It’s not exactly a shocker that a lot of people believe zombie apocalypse scenarios have been played out in video games throughout this whole decade. There are indeed only so many times that you can put a unique spin on the numerous tropes that show up in various interactive Dawn of the Dead recreations. But even cliched elements like zombie invasions can still be used as the building blocks for something greater, which is exactly what developers Headbang Club are doing with their upcoming title, Double Kick Heroes. Here, the traditional mobs of the undead serve as a backdrop for a unique blend of action and rhythm games that takes place as you fire back from a tricked-out rig known as the Gundillac and the result so far is one impressive heavy metal-themed ride.
While the game does feature an Arcade mode that allows you to quickly slip into any song you’d like, there is a full-fledged campaign that’s worth checking out. It starts with our titular metal band in Los Angeles suddenly finding themselves in the middle of a zombie outbreak and having to escape. As they travel east in their ride and battle various gangs and armed forces in addition to the crazed corpses, they find that there’s a lot more to this apocalypse than they thought. What helps here are the characters, which are nice and likable, and who all showcase a good sense of humor. But if we’re talking presentation, then it’s obvious the music steals the show here, with a lineup of amazing metal tunes that spreads across a variety of different subgenres. Backing up the tunes is some amazing pixel art, especially when it comes to the twisted enemy designs.

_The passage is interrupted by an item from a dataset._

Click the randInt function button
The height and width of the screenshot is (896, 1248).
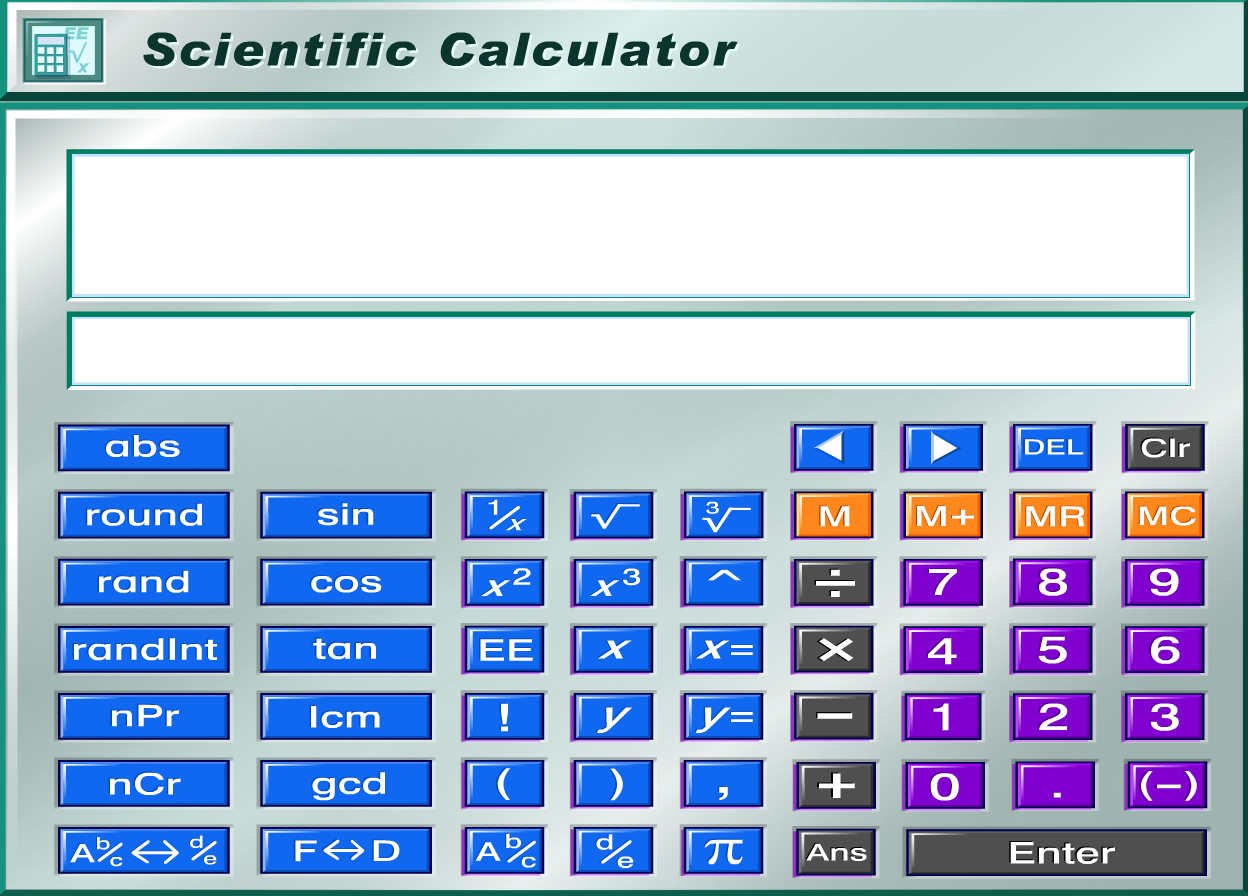[x=143, y=650]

Gameplay-wise, Double Kick Heroes takes the “simple, yet fun” approach. As the Gundillac cruises along the road, groups of the undead and other enemies advance from the left and you have to blast them away. Notes/beats scroll across the bottom of the screen and you have to tap a button at the right time in order to fire shots at enemies, similar to PaRappa the Rapper. The difference here is that you can either press one button to fire towards the top side of the horde and another for those nearer to the bottom, depending on where you feel the higher priority of a threat is. The better you are at kicking out the jams, the more powerful your guns become. Things get a bit trickier when you also gain the opportunities to manage other weapons such as grenades and thus include more buttons, and during boss sections where you have to steer the car up and down, but it controls well for the most part and remains nice and challenging.

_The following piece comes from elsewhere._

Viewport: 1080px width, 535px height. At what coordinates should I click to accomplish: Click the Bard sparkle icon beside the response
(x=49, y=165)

Being an Early Access game, though, Double Kick Heroes still has a few rough spots to iron out. For one, the first few areas could benefit from some fine-tuning when it comes to spawning enemies. It’s easy to blow away the first small hordes and easy to manage the relatively less complex patterns of the first few tracks, but in doing so the screen clears incredibly quickly and then you still have to tap the buttons in rhythm with the song. Except now you’re hitting off-screen enemies that have yet to appear, killing them before you can even see a hint of a severed limb. And when one of the game’s selling points is its colorful, chaotic zombie hordes showing off its impressive graphics, that does create a slight issue. Luckily, that goes away after the first few levels, but you still have other issues like menu options failing to appear at times.
While it still has a few kinks that could use some fixing, Double Kick Heroes still has the makings of a perfect kind of game that you can easily slip into, a rhythm game that’s easy to play yet hard to master, all while providing you with the kind of joy that can only come from lobbing grenades at a hordes of infected chickens traveling at 55 MPH. Double Kick Heroes is currently available in Early Access on Steam, so metalheads can help support and improve the game even further before its full release later this year.